A few wooden support beams protruding from a roaring Neuse River was all that remained of Craven County resident Rick Dove’s dock by 3:00 p.m. Thursday. And Hurricane Florence was still over a hundred miles from shore.

“The river is really howling. She’s already claimed my dock. She’s gone,” said Dove, a former Neuse Riverkeeper and founding member of the Waterkeeper Alliance. “We’re getting hit pretty hard, but the storm is just starting.”

The category 2 storm was expected to make landfall overnight, bringing with it storm surges, torrential rain, and flooding along North Carolina’s southeastern seaboard before shifting south. But Dove’s main concern wasn’t his dock—Mother Nature has trashed that before—but rather what would happen when the storm reached the state’s highest concentration of hog farms and accompanying cesspools of pig waste.

Depending on how brutally Florence pummels eastern North Carolina, contaminated floodwaters from waste-filled hog lagoons could threaten public health and the environment if the lagoons breach or overflow. Not to mention a whole lot of pigs could die.

Most of the rain, Dove worried, will fall in hog country, the part of the state where 90 percent of the state’s nine million pigs are raised for slaughter. The animals live in crowded conditions on top of their own feces and urine, which is liquefied and stored in huge open-air ponds and later sprayed on fields (which sometimes ends up on people’s houses).

The day before, Dove spotted more than twenty hog farms spraying waste from their lagoons during a flyover of Jones, Duplin, Sampson, and Craven Counties—an effort to drain the lagoons ahead of the expected flooding. This week, the N.C. Pork Council and state officials have said that the lagoons can accommodate at least twenty-five inches of rain

Once the storm hits, the most immediate threat will be to the pigs themselves. When Hurricane Floyd struck in 1999, thousands died after floods overtook their farms. Dove recalls watching pigs float down the Neuse River, carried away by floodwaters. He claims there were even reports of pigs being eaten by sharks out at sea.

If the power gets knocked out, the fans that ventilate the hog barns shut off. Unless the farmer has a backup generator and can activate it, ammonia and hydrogen-sulfide aerating from the pig waste coating the floor can suffocate the pigs within four hours, adds Michelle Nowlin, a Duke clinical law professor and attorney for the Environmental Law and Policy Clinic.

By nightfall Thursday, nearly ninety thousand power outages were reported statewide.
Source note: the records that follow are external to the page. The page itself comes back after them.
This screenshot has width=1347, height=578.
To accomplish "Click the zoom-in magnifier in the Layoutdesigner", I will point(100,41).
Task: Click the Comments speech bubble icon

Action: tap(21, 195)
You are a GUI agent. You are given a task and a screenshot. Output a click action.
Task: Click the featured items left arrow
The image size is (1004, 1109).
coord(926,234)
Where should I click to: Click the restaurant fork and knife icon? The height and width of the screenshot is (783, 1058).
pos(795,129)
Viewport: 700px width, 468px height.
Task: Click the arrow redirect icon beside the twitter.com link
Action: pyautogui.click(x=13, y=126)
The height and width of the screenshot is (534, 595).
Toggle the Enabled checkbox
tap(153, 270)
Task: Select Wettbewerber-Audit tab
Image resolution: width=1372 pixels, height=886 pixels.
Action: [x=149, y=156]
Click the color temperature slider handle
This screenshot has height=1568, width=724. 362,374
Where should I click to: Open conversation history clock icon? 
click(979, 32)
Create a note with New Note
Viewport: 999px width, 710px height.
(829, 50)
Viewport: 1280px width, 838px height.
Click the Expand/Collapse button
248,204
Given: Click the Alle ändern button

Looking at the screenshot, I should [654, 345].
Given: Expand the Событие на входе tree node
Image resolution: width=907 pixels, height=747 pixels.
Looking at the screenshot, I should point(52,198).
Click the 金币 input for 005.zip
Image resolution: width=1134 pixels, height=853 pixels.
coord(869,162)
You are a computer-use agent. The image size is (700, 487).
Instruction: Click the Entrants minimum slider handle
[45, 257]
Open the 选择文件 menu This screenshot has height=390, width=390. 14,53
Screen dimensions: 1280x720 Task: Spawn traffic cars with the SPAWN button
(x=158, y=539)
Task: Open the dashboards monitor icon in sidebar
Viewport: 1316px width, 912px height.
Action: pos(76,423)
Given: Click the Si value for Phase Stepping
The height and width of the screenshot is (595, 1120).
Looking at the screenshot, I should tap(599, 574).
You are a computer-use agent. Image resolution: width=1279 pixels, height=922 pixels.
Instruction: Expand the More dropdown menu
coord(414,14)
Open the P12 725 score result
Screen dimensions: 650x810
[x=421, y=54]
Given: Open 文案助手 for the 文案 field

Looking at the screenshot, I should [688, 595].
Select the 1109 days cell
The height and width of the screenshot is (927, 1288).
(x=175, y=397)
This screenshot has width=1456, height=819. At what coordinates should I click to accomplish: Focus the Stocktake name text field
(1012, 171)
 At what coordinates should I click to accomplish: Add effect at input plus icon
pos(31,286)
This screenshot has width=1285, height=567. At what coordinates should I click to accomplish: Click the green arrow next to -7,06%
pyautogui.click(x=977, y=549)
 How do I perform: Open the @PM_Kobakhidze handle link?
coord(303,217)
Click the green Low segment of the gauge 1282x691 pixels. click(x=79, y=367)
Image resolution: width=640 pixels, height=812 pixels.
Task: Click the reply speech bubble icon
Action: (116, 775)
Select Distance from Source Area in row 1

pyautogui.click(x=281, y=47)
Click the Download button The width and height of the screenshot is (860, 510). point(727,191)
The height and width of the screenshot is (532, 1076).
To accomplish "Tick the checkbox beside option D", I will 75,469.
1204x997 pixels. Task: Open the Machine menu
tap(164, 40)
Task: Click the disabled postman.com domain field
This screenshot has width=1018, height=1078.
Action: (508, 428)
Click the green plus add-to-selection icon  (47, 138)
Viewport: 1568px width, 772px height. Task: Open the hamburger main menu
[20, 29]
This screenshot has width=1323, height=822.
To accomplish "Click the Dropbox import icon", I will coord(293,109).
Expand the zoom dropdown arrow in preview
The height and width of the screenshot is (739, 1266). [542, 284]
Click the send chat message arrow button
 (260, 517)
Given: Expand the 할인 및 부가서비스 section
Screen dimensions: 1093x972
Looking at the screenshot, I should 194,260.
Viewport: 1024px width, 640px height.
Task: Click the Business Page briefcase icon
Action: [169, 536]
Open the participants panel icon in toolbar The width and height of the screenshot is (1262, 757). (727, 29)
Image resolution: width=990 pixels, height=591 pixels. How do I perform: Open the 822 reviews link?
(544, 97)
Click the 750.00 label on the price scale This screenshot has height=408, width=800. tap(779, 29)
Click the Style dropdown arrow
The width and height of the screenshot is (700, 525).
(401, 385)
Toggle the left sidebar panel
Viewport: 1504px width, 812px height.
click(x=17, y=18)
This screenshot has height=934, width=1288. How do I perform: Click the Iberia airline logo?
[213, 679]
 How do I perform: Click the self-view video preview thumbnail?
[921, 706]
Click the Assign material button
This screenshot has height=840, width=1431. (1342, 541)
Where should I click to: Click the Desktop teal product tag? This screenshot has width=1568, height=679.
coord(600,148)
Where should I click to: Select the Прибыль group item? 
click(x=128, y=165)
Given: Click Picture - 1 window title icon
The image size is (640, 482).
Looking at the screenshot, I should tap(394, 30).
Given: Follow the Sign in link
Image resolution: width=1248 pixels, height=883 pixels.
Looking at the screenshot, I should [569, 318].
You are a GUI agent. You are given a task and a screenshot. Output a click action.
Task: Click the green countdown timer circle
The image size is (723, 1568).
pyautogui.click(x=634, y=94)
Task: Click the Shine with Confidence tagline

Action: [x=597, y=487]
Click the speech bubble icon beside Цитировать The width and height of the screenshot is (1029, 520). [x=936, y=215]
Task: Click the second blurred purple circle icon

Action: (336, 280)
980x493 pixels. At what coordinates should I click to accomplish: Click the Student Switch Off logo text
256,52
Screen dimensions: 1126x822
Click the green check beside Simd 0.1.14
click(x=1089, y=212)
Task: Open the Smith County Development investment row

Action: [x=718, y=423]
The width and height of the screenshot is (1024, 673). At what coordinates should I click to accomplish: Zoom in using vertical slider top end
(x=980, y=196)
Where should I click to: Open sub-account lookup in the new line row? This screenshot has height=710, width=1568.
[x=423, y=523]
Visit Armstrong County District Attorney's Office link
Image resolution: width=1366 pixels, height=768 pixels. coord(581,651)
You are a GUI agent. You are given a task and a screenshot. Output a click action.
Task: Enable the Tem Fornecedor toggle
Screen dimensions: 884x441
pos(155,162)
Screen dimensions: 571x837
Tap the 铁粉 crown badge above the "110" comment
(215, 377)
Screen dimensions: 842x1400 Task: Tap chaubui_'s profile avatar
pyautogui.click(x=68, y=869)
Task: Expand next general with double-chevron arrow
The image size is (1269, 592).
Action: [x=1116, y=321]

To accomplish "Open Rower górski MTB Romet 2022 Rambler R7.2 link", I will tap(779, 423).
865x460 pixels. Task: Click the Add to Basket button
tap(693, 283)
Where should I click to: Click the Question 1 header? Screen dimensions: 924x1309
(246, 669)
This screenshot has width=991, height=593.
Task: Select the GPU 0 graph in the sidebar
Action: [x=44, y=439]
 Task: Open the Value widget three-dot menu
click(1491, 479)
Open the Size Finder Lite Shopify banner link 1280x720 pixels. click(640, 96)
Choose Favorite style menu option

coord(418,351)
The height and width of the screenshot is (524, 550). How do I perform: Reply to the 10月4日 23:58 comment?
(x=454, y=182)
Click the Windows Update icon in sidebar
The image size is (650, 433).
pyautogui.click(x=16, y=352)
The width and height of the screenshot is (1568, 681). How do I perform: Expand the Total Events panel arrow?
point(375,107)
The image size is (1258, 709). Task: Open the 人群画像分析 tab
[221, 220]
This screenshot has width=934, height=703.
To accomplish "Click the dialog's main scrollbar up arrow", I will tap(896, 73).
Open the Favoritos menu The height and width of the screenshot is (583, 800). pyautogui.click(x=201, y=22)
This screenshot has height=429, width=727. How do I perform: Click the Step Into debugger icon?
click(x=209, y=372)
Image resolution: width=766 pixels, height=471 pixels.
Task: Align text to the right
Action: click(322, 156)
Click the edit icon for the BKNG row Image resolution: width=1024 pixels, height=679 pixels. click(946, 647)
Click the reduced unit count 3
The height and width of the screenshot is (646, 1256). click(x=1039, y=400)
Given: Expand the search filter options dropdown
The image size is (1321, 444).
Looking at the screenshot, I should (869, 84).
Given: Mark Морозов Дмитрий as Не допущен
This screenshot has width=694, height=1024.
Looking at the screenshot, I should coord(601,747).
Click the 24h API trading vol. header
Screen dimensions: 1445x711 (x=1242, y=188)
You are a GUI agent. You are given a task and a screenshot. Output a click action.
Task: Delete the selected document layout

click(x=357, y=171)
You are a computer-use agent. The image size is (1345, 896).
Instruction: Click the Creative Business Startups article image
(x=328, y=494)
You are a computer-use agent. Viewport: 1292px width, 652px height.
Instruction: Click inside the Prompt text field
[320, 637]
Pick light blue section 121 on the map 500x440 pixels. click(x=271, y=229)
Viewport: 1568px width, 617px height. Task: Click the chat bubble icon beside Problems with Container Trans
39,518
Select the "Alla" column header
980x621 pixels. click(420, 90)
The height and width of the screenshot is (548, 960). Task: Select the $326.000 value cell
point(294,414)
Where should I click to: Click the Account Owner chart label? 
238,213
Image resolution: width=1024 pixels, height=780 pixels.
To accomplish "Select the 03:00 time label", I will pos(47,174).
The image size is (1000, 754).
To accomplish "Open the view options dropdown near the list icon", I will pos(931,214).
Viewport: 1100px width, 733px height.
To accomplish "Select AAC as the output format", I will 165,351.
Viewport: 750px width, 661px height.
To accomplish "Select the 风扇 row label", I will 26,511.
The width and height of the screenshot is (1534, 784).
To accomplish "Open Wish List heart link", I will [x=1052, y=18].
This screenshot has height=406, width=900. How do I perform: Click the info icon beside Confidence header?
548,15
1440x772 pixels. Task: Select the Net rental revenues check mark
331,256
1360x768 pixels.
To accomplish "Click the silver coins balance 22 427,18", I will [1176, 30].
Flooding could also cause the waste lagoons to fail or overflow, releasing tons of waste into the floodwaters. Nowlin is hopeful that won’t happen—many of the hog farms within the hundred-year floodplain were bought up by the state and closed nearly two decades ago, and farmers have taken precautions to secure the waste pools—but if it does contaminated flood waters could get into drinking water wells.

“The biggest concern is what happens to these communities in which the facilities are located, because they are going to be suffering the most immediate impacts in terms of not just smells, but potentially contaminated drinking water wells [from] a lot of nasty bacteria and biological materials that would be in the floodwater,” Nowlin says. “Worst-case scenario, people could get sick. That concern is heightened if there are a lot of dead animals if there is contamination of drinking water wells.”

While flash floods from heavy rain and surges are likely during the storm, Dove predicts there will be even more flooding when the stormwaters find their way back to the river, which could also drown the animals and contaminate waterways.

“We need to not be piling this number of animals with this primitive waste disposal mechanism in the coastal plain,” Nowlin says. “That’s an invitation for disaster. If the storm slows and dumps two feet of rain like some of the predictions are, I think we could be in a lot of trouble.”

Dove, who has lived on the river since 1975, says things haven’t always been this way. He didn’t used to see fish swimming downstream covered in sores from bacteria in the water. He used to swim in it, too. Not anymore.

The lights at Dove’s house began to flicker just after 4:00 p.m. as the river surged nearby. His dock had nearly completely disappeared, and the Neuse looked “more like an ocean,” he said.UPDATE: Don’t worry, guys: even though the storm is far from over and the worst inland floods are yet to come, the N.C. Pork Council says everything is fine and the media should stop listening to activists exploiting the storm for their nefarious agendas.